§ **Records**

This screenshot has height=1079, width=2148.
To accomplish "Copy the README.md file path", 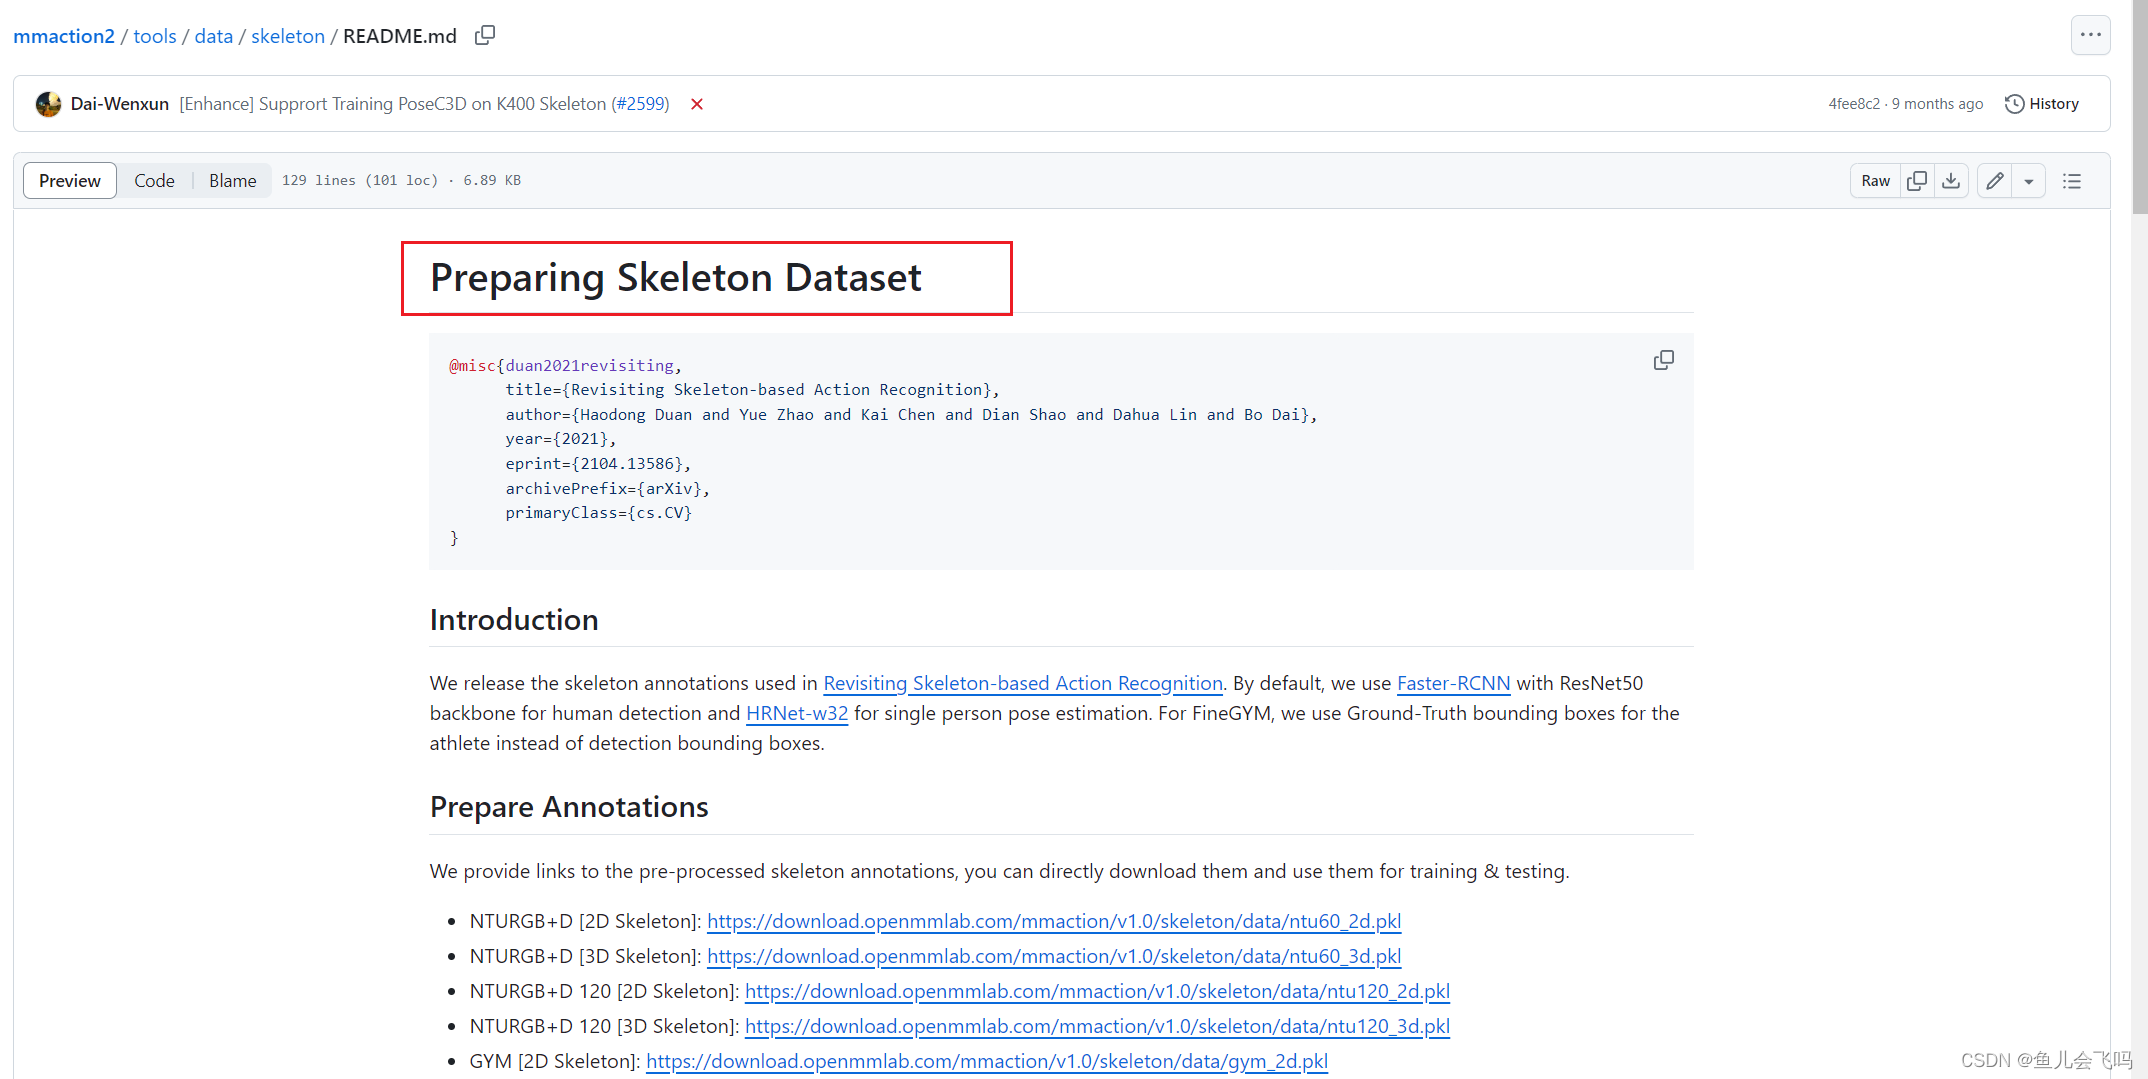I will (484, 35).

...

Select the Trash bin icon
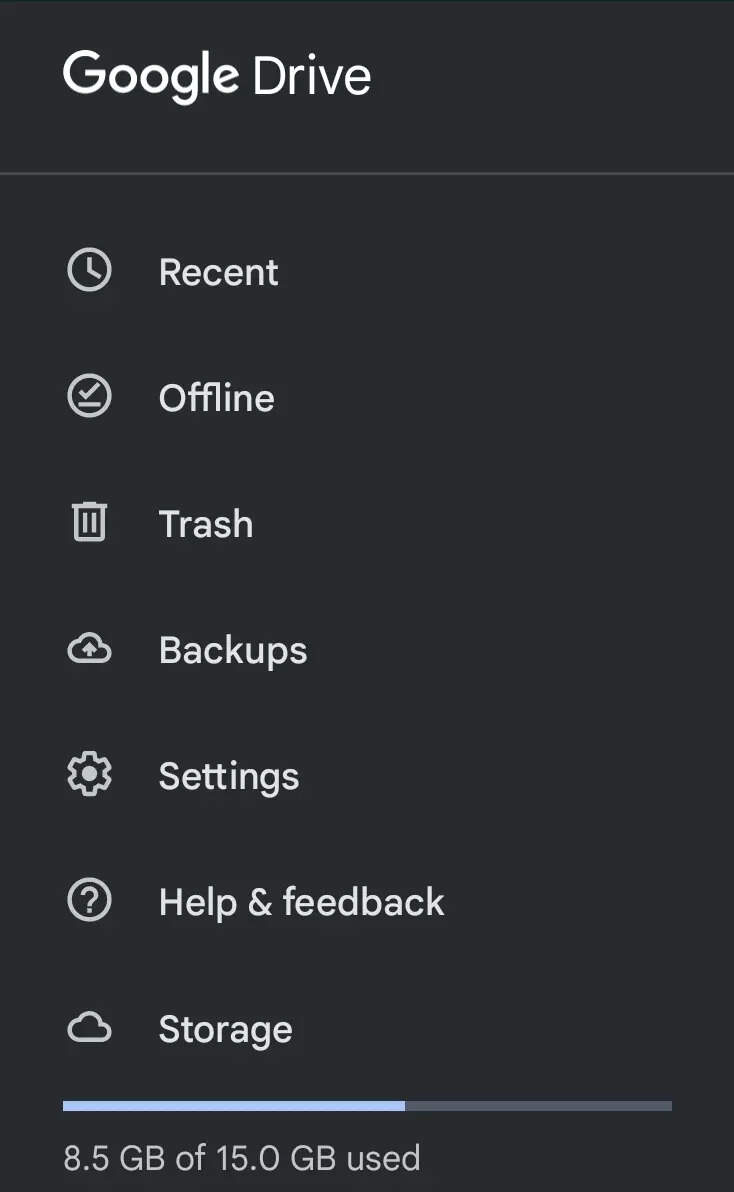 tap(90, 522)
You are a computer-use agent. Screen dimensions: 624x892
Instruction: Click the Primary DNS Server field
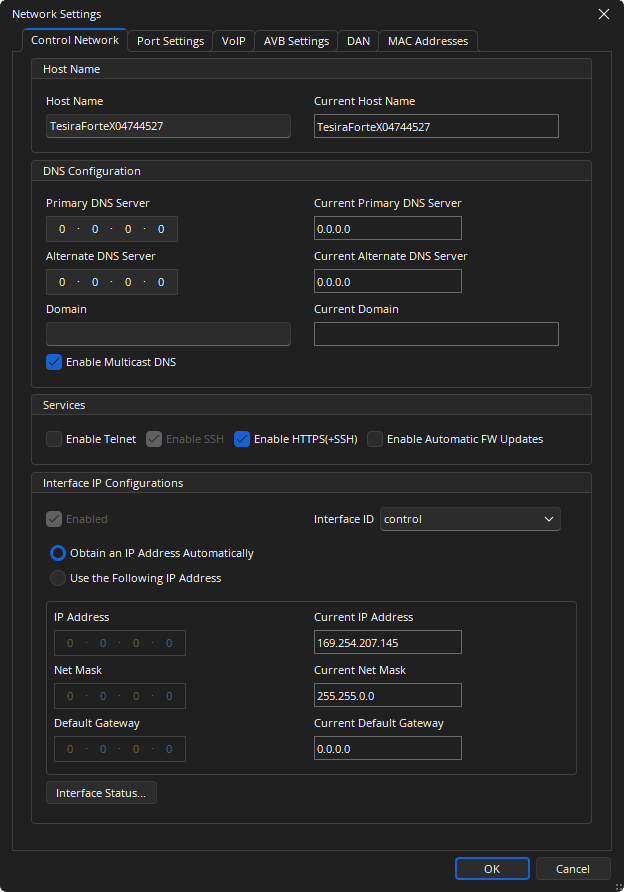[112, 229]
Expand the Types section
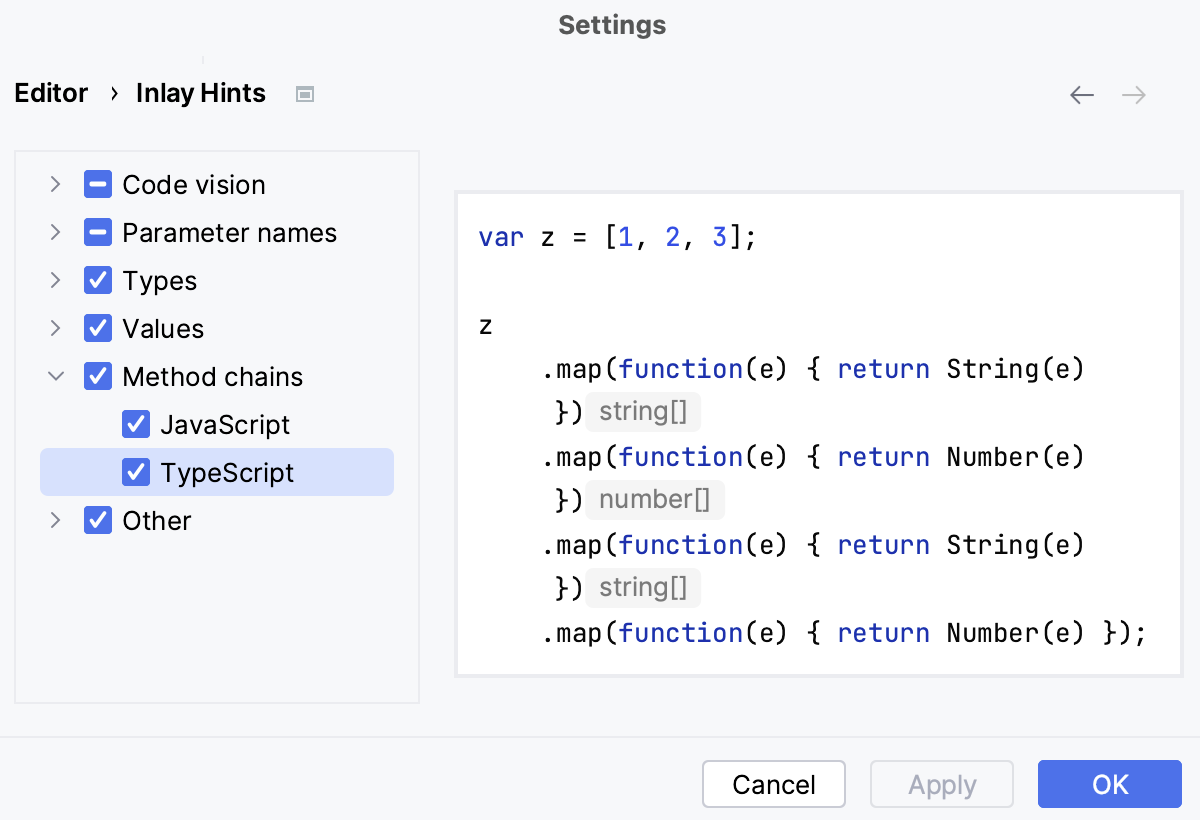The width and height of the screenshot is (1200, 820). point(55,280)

§ **Task instructions**
Reproduce the records from the line containing "Select the Trash bin icon" through the line containing "The width and", inclusive, substituting "Secondary DNS Server" for "Primary DNS Server" and changing nothing else. Omit the pictures from your answer.

§ **Expected output**
Select the Trash bin icon
 tap(90, 522)
You are a computer-use agent. Screen dimensions: 624x892
Instruction: Click the Secondary DNS Server field
[112, 229]
Expand the Types section
The width and height of the screenshot is (1200, 820). point(55,280)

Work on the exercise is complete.